§ Data records
————

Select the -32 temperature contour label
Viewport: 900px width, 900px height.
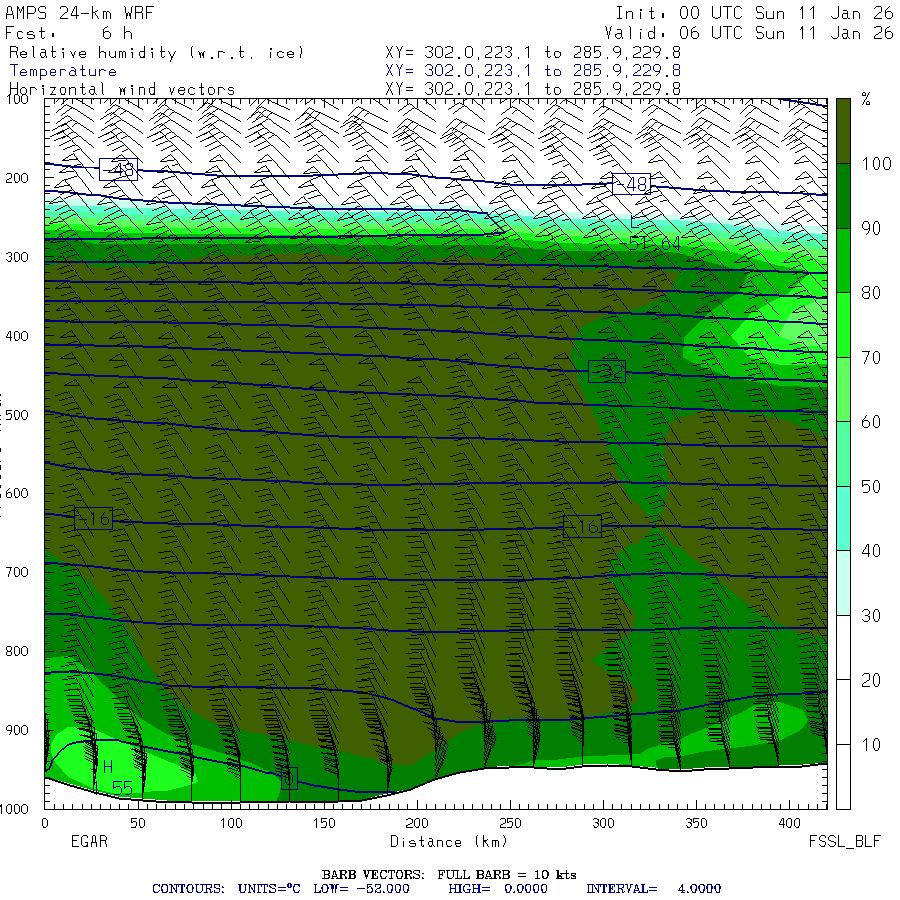coord(607,372)
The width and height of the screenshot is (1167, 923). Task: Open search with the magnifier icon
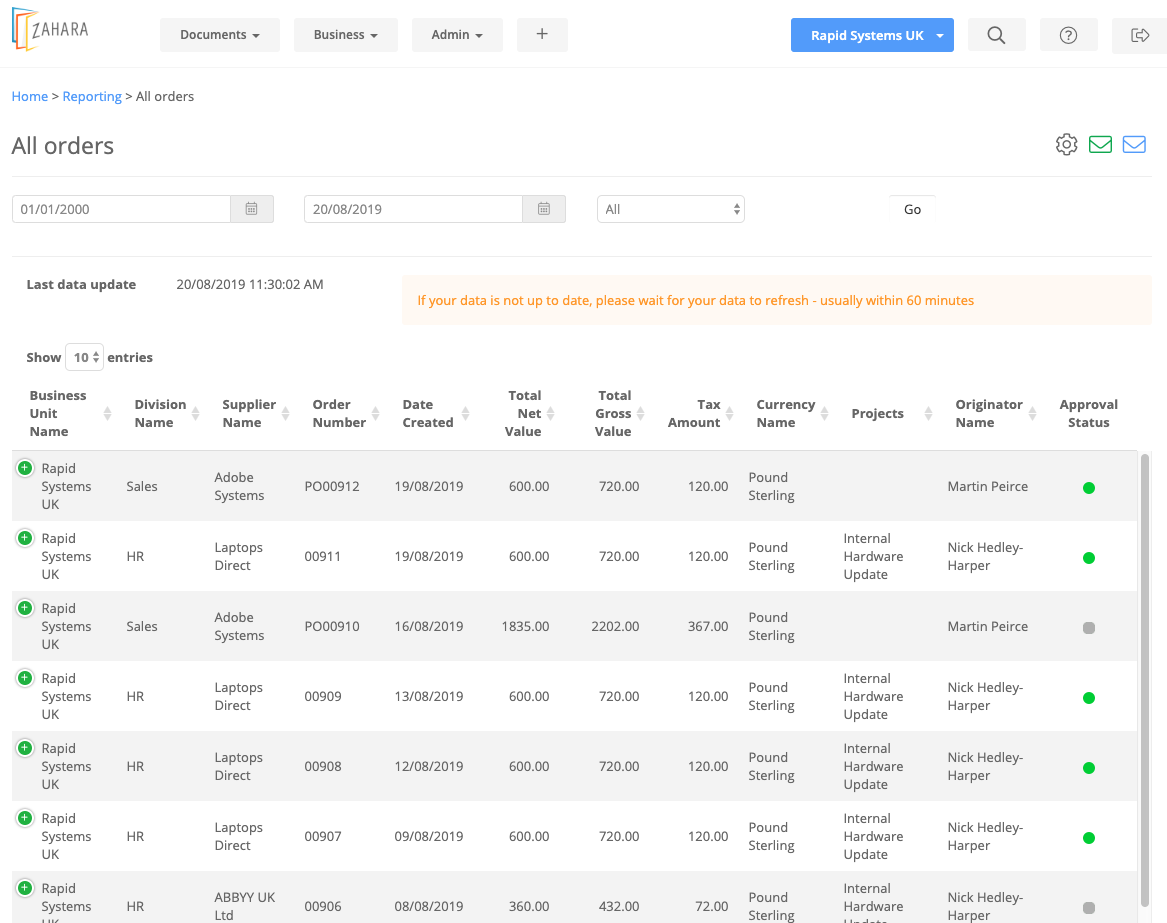pos(996,35)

————

§ Work to be completed
Each record above should be returned unchanged, except that the pictures are dropped.

§ Solution below
Select the -32 temperature contour label
Viewport: 900px width, 900px height.
coord(607,372)
The width and height of the screenshot is (1167, 923). Task: Open search with the magnifier icon
pos(996,35)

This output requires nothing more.